• _Your task_:
Go through the data and retrieve each line that includes the string "button".

• _The data_:
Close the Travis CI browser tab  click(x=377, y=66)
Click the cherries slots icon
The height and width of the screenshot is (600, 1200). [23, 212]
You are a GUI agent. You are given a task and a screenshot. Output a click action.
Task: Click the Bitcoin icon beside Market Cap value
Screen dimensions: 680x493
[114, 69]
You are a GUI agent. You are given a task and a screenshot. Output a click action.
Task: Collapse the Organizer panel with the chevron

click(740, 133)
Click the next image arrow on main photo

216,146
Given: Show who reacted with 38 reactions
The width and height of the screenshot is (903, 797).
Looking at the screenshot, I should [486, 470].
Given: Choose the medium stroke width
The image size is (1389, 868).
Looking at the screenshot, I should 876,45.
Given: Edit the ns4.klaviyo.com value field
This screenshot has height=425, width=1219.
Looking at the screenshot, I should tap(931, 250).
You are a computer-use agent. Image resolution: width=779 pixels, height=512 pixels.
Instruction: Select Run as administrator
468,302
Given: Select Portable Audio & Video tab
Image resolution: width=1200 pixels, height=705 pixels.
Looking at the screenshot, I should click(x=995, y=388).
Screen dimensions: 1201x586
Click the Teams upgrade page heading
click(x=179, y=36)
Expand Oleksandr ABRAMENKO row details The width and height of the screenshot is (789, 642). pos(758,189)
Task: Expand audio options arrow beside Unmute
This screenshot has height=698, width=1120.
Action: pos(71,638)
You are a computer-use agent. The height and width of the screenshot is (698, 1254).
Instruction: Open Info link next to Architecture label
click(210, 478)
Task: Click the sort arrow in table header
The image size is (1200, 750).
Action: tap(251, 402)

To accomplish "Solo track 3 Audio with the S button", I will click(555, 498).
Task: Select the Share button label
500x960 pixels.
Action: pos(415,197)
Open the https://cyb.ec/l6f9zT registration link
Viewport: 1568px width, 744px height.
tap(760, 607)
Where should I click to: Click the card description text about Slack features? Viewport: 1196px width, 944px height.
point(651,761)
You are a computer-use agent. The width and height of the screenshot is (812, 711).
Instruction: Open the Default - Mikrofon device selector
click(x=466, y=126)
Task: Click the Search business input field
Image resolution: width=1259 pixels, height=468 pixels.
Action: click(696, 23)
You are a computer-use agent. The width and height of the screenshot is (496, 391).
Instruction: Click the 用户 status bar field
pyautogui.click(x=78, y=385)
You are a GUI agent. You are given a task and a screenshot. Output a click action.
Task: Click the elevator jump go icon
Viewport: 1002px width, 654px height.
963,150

• _Written response_:
To accomplish "Solo track 3 Audio with the S button", I will click(555, 498).
Task: Select the Share button label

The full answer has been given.